SELECT EVALUATE_DELETE_PERFORMANCE('store.store_orders_fact');

If you supply no arguments, EVALUATE_DELETE_PERFORMANCE evaluates all projections that you can access. Depending on the size of your database, this can incur considerable overhead.

Privileges

Non-superuser: SELECT privilege on the anchor table

Examples

EVALUATE_DELETE_PERFORMANCE evaluates all projections of table example for potential DELETE and UPDATE performance issues.

=> create table example (A int, B int,C int);
CREATE TABLE
=> create projection one_sort (A,B,C) as (select A,B,C from example) order by A;
CREATE PROJECTION
=> create projection two_sort (A,B,C) as (select A,B,C from example) order by A,B;
CREATE PROJECTION
=> select evaluate_delete_performance('example');
            evaluate_delete_performance
---------------------------------------------------
 No projection delete performance concerns found.
(1 row)

The previous example show that the two projections one_sort and two_sort have no inherent structural issues that might cause poor DELETE performance. However, the data contained within the projection can create potential delete issues if the sorted columns do not uniquely identify a row or small number of rows.

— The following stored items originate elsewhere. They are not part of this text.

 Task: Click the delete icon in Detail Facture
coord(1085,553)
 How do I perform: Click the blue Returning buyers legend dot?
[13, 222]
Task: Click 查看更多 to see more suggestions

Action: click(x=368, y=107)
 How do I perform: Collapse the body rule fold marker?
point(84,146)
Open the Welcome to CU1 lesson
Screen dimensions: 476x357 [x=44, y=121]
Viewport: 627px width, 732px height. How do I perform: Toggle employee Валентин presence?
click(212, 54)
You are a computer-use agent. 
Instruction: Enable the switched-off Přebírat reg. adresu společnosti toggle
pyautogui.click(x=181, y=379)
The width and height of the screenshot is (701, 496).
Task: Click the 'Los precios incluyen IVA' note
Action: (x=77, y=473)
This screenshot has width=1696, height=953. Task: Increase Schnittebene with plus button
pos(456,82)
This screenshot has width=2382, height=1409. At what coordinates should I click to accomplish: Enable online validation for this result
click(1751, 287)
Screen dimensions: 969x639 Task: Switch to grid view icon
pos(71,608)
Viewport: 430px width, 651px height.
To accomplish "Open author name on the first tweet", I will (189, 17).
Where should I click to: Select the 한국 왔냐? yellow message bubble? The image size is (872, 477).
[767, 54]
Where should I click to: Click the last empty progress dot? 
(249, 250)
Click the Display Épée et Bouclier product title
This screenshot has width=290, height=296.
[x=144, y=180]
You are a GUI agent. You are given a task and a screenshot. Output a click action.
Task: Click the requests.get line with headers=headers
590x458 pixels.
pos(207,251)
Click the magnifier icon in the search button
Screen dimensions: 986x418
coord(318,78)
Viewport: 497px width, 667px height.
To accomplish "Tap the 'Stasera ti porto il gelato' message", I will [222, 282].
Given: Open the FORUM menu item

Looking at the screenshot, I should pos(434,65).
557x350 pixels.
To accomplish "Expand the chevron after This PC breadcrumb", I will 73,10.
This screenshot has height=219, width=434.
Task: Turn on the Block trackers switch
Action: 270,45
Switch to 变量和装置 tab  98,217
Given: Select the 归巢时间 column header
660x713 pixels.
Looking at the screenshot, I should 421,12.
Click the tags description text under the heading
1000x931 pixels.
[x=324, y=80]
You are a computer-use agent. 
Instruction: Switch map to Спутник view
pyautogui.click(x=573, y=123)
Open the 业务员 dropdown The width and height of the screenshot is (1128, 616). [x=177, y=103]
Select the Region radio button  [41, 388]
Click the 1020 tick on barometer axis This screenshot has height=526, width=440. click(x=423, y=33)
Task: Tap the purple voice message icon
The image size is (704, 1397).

In the following example, Perl is used to populate the table with data using a nested series of loops:

The inner loop populates column C.
The middle loop populates column B.
The outer loop populates column A.

The result is column A contains only three distinct values (0, 1, and 2), while column B slowly varies between 20 and 0 and column C changes in each row:

=> \! perl -e 'for ($i=0; $i<3; $i++) { for ($j=0; $j<21; $j++) { for ($k=0; $k<19; $k++) { printf "%d,%d,%d\n", $i,$j,$k;}}}' | /opt/vertica/bin/vsql -c "copy example from stdin delimiter ',' direct;"
Password:
=> select * from example;
 A | B  | C
---+----+----
 0 | 20 | 18
 0 | 20 | 17
 0 | 20 | 16
 0 | 20 | 15
 0 | 20 | 14
 0 | 20 | 13
 0 | 20 | 12
 0 | 20 | 11
 0 | 20 | 10
 0 | 20 |  9
 0 | 20 |  8
 0 | 20 |  7
 0 | 20 |  6
 0 | 20 |  5
 0 | 20 |  4
 0 | 20 |  3
 0 | 20 |  2
 0 | 20 |  1
 0 | 20 |  0
 0 | 19 | 18
 ...
 2 |  1 |  0
 2 |  0 | 18
 2 |  0 | 17
 2 |  0 | 16
 2 |  0 | 15
 2 |  0 | 14
 2 |  0 | 13
 2 |  0 | 12
 2 |  0 | 11
 2 |  0 | 10
 2 |  0 |  9
 2 |  0 |  8
 2 |  0 |  7
 2 |  0 |  6
 2 |  0 |  5
 2 |  0 |  4
 2 |  0 |  3
 2 |  0 |  2
 2 |  0 |  1
 2 |  0 |  0
=> SELECT COUNT (*) FROM example;
 COUNT
-------
  1197
(1 row)
=> SELECT COUNT (DISTINCT A) FROM example;
 COUNT
-------
     3
(1 row)

EVALUATE_DELETE_PERFORMANCE is run against the projections again to determine whether the data within the projections causes any potential DELETE performance issues. Projection one_sort has potential delete issues as it only sorts on column A which has few distinct values. Each value in the sort column corresponds to many rows in the projection, which can adversely impact DELETE performance. In contrast, projection two_sort is sorted on columns A and B, where each combination of values in the two sort columns identifies just a few rows, so deletes can be performed faster:


=> select evaluate_delete_performance('example');
            evaluate_delete_performance
---------------------------------------------------
 The following projections exhibit delete performance concerns:
        "public"."one_sort_b1"
        "public"."one_sort_b0"
See v_catalog.projection_delete_concerns for more details.

=> \x
Expanded display is on.
dbadmin=> select * from projection_delete_concerns;
-[ RECORD 1 ]------+------------------------------------------------------------------------------------------------------------------------------------------------------------
projection_id      | 45035996273878562
projection_schema  | public
projection_name    | one_sort_b1
creation_time      | 2019-06-17 13:59:03.777085-04
last_modified_time | 2019-06-17 14:00:27.702223-04
comment            | The squared number of rows matching each sort key is about 159201 on average.
-[ RECORD 2 ]------+------------------------------------------------------------------------------------------------------------------------------------------------------------
projection_id      | 45035996273878548
projection_schema  | public
projection_name    | one_sort_b0
creation_time      | 2019-06-17 13:59:03.777279-04
last_modified_time | 2019-06-17 13:59:03.777279-04
comment            | The squared number of rows matching each sort key is about 159201 on average.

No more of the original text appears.